Long Murgatroyd stirred restlessly, but his neighbour kicked him by stealth and whispered in his ear.

“That would be Nita,” said the widow—“Nita, the basket-maker, as we call her. Poor bairn, she was left an orphan——”

“That doesn’t trouble her now,” broke in Will o’ Wisp, with his heedless laugh. “She smiled so kindly as I went by that I asked the way to Garsykes. And it ended with my sitting on the brig beside her.”

“It does,” said Murgatroyd, heavily. “It always ends like that.”

Again his shin was kicked, and Widow Mathison took up the tale they were spinning round the stranger like a web.

“She’s of the better sort, you see, and our Garsykes Men are rough. No wonder that she smiled at the likes of you. I’d have done as much myself when I was younger.”

“The widow’s right.

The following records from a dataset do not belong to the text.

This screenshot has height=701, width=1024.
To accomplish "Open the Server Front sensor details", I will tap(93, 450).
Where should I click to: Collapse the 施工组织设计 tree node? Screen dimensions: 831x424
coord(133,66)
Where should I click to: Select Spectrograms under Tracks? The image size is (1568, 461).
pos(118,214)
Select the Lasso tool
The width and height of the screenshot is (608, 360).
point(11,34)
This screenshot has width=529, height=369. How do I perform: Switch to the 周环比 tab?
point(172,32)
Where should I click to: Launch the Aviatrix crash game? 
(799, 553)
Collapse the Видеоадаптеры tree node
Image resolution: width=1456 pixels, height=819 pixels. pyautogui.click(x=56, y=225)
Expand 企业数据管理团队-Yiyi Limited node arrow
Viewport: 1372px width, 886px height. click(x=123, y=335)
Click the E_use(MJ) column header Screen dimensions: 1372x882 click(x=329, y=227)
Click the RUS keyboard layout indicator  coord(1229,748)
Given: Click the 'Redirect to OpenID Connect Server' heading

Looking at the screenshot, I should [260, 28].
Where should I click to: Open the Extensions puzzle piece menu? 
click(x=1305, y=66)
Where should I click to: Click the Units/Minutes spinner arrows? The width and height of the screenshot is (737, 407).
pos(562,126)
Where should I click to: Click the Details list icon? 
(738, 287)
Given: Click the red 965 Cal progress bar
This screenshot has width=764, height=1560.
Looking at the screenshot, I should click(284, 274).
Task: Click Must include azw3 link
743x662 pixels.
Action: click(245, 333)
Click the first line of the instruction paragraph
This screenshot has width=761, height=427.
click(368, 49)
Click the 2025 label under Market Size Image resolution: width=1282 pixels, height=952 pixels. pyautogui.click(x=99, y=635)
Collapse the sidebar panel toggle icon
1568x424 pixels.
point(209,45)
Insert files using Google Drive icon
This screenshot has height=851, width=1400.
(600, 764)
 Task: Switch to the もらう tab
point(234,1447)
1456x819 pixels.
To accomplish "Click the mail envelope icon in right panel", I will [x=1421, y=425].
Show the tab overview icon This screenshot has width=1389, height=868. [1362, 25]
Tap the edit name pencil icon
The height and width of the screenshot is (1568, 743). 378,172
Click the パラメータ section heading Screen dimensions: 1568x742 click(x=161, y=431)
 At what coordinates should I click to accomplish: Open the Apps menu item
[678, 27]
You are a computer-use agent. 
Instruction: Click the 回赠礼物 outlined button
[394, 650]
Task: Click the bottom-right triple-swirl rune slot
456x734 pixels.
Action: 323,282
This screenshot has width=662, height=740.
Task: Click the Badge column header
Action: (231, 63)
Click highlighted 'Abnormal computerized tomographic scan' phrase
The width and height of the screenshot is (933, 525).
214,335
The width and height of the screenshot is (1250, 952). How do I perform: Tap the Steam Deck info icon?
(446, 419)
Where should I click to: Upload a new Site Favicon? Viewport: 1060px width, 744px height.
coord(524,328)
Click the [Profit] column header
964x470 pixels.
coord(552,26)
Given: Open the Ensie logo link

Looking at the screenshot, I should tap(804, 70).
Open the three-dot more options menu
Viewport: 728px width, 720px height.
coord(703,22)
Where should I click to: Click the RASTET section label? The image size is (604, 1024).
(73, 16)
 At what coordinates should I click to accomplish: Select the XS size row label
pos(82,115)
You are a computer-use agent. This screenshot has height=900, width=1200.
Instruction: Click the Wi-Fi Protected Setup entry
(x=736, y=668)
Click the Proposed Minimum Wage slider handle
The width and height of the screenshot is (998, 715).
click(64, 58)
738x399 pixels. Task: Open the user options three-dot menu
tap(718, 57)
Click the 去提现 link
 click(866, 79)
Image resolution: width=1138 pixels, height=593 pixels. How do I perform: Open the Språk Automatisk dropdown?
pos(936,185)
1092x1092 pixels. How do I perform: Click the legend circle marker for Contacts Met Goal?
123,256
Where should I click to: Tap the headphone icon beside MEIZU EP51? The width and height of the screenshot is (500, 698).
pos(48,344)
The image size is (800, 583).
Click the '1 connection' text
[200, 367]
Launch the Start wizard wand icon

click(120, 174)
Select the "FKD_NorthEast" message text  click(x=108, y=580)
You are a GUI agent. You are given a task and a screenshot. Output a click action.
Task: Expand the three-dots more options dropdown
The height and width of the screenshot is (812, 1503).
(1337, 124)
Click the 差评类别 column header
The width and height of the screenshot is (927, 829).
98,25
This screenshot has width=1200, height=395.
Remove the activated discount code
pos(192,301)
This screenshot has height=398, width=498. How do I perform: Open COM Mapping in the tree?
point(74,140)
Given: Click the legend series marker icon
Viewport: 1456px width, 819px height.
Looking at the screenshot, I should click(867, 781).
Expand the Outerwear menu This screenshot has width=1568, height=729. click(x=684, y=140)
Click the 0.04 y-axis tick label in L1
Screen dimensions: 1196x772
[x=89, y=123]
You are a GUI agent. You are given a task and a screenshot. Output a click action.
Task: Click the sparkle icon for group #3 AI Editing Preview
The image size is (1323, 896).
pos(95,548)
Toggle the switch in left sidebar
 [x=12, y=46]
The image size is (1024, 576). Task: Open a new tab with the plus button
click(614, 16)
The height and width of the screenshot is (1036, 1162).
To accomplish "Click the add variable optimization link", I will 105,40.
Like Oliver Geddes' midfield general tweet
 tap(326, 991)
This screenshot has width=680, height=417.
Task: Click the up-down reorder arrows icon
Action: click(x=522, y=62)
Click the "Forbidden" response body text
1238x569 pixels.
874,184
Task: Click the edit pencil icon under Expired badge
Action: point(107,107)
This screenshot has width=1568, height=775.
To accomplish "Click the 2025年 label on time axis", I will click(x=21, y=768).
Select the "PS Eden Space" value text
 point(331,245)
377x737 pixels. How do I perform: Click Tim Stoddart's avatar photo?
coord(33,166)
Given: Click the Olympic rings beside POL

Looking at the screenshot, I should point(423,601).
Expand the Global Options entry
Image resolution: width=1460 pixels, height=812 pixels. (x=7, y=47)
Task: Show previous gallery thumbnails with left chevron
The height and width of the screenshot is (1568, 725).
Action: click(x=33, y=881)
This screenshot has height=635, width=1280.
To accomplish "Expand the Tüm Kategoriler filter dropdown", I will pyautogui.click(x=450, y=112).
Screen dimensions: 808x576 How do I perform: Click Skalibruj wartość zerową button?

Nita’s too trim a lass for such as us. That’s why she looks over our heads when we think o’ courting.”

“You don’t court properly, then,” said Will o’ Wisp, with a wink of infinite zest and roguery. “There’s three ways of courting a pretty wench, and only three.”

“Oh, aye?”

“The first is, be sure of winning. So’s the second. And the third——”

“What’s the third?” prompted Widow Mathison.

“Be sure of winning,” Will o’ Wisp chuckled, and buried his face in the pewter-pot.

He was so pleased with the hum of laughter that answered his idle pleasantry—pleased to be safe among Lost Folk again after hunger and thirst among the righteous—and his tongue wagged freely.

They plied him with strong ale that night, and Murgatroyd, when he left him sleeping on the long-settle, went laughing out of the tavern door. He would watch another go through what he had suffered—would watch, and gloat.

Murgatroyd glanced up the grey fells, as he swayed unsteadily for a moment when the breeze found the ale in him. Then he strode up to his cottage under Scummer Rigg.

“Will o’ Wisp courts Will o’ Wisp,” he muttered, with a big, joyous hiccough. “The devilment there’ll be in Garsykes.”